§ REQUIREMENT:
Leave the pictures out, and repeat exactly every line from the one with "The width and" through the end of the data below.

(Stored data)
....................

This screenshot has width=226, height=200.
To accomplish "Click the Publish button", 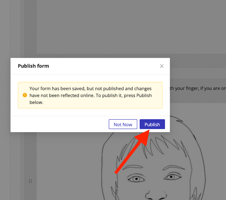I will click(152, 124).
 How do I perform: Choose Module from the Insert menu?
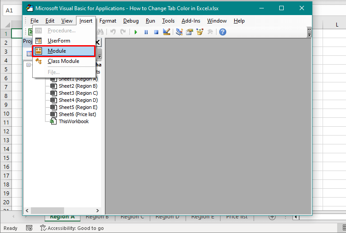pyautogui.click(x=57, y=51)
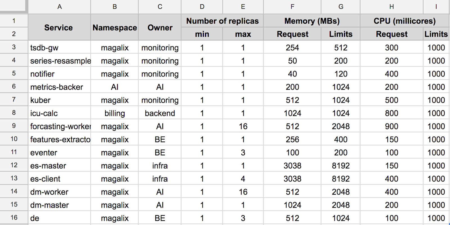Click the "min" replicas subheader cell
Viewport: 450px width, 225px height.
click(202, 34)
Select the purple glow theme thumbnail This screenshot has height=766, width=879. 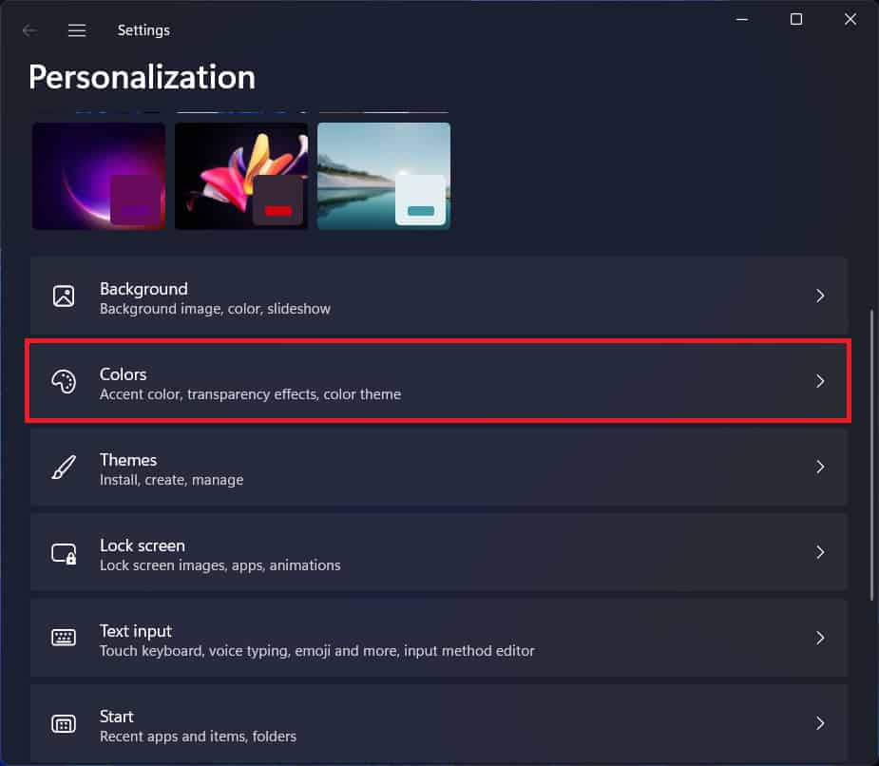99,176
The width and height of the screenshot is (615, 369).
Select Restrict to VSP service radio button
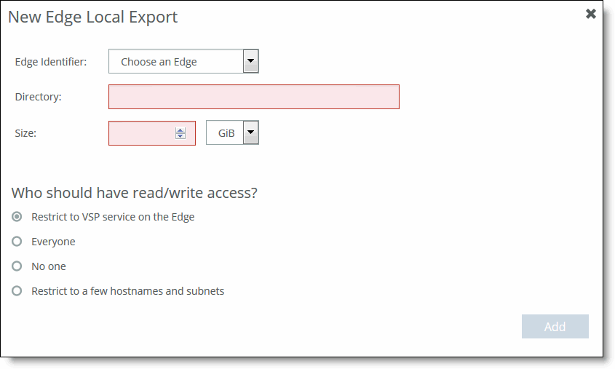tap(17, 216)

....................

§ REPLY TO THE EXERCISE:
The width and height of the screenshot is (615, 369).
Select Restrict to VSP service radio button
tap(17, 216)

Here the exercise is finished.